WGLL
- Auburn, Indiana; United States;
- Broadcast area: Auburn, Indiana; Avilla, Indiana; Butler, Indiana;
- Frequency: 1570 kHz

Programming
- Format: Religious
- Affiliations: 3ABN Radio

Ownership
- Owner: Moore Foundation

History
- First air date: November 27, 1968 (first license granted, as WIFF)
- Former call signs: WIFF (1968–1997)
- Call sign meaning: former simulcast of WGL

Technical information
- Licensing authority: FCC
- Facility ID: 8076
- Class: D
- Power: 500 watts (daytime); 151 watts (nighttime);
- Translator: 103.1 W276DM (Auburn)

Links
- Public license information: Public file; LMS;
- Website: wgllradio.wixsite.com/home

= WGLL =

WGLL is an AM radio station located in Auburn, Indiana, transmitting on 1570 kHz with 500 watts during the daylight hours and 151 watts during the nighttime hours. The WGLL transmitter and its two towers are located along County Road 29 in Auburn, Indiana.

==History==
The station originally signed on the air on 1570 kHz as WIFF on September 3, 1968. WIFF was owned by Frank Kovas of Kovas Communications. The station's call sign was changed to WGLL on March 31, 1997; at this point, the station became a simulcast of WGL in Fort Wayne. WGLL signed off the air on October 3, 2002. On February 21, 2003, Frank Kovas donated the station to the Raymond S. and Dorothy N. Moore Foundation, along with his other remaining station W07CL. Due to his failing health, Kovas had already sold his other stations in the years preceding this. WGLL signed back on under the new management on April 14, 2003.

==Management==
The station is currently managed on behalf of the Moore Foundation by Ray Alexander. Alexander is a personal friend of Raymond Moore, and has helped launch a number of other ministries. The sister stations W07CL and WFWC-CD are also managed by Alexander.
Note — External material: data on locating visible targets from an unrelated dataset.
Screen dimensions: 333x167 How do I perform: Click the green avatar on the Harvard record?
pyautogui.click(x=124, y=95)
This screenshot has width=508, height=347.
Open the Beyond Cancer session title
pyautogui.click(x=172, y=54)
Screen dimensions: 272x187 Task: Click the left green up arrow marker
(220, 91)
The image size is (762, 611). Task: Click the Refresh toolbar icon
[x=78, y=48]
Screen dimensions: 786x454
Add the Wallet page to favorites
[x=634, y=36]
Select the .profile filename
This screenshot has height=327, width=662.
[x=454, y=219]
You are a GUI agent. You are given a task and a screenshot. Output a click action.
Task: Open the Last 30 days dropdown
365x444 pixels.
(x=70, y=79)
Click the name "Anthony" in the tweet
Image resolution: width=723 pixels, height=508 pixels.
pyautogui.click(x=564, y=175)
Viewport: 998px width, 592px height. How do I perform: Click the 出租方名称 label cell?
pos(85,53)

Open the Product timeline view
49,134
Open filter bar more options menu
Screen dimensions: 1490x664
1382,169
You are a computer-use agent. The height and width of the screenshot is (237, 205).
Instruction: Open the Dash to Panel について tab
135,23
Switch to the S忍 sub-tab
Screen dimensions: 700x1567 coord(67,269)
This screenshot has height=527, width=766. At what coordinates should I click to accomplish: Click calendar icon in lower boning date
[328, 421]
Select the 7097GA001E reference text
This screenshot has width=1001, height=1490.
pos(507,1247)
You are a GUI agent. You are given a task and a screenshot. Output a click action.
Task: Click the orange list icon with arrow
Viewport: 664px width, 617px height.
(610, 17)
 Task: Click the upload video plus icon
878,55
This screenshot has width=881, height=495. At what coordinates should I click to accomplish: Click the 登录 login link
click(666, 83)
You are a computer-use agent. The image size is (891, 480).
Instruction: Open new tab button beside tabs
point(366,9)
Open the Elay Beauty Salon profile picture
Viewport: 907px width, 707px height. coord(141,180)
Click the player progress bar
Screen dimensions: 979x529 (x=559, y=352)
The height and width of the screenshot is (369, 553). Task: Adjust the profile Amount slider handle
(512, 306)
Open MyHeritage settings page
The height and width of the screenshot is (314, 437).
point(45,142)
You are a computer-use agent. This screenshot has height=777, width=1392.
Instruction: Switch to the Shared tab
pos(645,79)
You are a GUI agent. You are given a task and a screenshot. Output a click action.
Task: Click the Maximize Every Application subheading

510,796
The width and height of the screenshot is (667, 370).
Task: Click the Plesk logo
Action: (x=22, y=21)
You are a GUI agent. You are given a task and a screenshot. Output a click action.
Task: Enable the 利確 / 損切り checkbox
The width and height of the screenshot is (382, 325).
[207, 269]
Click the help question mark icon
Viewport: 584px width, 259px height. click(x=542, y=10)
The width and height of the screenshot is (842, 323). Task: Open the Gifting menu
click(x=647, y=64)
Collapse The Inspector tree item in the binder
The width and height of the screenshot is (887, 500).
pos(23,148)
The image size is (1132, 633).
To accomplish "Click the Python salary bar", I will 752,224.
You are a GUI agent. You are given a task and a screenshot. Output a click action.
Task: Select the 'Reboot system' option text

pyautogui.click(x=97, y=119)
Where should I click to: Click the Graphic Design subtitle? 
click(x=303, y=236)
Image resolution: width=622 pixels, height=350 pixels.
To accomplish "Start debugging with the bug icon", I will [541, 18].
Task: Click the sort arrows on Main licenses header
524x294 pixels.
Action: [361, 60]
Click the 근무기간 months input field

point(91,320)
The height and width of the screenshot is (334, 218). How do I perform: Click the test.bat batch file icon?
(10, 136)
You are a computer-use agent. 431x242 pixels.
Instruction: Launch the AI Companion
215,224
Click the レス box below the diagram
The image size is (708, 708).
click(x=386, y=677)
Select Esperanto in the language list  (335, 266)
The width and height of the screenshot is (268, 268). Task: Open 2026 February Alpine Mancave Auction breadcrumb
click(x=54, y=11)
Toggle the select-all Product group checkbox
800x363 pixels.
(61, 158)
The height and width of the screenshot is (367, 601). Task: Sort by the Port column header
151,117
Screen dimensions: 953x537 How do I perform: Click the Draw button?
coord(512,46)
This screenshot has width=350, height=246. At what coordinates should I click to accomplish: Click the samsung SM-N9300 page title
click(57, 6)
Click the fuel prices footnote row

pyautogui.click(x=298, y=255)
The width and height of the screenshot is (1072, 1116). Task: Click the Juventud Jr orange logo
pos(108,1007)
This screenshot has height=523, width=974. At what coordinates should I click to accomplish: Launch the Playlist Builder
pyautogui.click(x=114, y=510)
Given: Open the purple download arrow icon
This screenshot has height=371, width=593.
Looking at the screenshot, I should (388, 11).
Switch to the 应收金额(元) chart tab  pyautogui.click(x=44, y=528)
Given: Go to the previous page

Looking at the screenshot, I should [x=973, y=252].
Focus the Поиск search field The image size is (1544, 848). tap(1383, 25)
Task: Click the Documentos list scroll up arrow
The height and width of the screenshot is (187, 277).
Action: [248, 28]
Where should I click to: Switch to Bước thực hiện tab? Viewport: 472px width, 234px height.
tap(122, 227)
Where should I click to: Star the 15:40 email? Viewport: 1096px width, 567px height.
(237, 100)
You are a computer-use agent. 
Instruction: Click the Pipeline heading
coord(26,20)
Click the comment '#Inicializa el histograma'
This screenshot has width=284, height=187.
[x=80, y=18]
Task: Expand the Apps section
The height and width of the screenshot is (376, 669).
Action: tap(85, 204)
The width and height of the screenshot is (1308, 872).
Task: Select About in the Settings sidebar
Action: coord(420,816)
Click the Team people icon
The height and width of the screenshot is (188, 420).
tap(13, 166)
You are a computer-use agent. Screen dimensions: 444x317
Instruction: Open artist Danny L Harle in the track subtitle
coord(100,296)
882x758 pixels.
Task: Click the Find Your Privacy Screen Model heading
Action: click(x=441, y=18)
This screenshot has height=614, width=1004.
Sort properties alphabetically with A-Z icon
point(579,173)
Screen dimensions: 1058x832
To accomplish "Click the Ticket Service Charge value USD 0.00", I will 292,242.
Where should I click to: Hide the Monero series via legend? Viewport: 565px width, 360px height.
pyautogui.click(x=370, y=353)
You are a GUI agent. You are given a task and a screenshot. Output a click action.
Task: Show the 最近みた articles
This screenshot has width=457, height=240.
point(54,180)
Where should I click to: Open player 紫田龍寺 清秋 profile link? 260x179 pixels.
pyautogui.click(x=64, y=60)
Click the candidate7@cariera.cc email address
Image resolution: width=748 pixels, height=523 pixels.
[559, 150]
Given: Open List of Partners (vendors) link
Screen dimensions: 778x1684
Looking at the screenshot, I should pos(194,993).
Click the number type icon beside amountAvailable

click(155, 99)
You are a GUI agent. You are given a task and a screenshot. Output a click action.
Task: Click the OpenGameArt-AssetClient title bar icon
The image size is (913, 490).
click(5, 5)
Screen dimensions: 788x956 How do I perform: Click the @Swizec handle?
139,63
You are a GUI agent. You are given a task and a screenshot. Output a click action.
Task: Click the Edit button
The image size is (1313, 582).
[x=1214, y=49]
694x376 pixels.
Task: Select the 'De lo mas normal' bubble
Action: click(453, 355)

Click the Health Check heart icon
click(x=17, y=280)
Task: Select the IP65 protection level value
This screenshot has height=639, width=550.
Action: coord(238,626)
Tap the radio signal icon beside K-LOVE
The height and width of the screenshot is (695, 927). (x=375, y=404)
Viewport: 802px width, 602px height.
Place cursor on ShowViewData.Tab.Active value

Although the station is owned by the Moore Foundation, it does not receive monetary support from them. WGLL is supported solely by local donations. With the lack of funding and local interest, the station had been declining rapidly over the past decade.

==Programming==
The current programming consists of a rebroadcast from a religious satellite feed 24 hours a day. Currently, no live personnel are on staff at the station.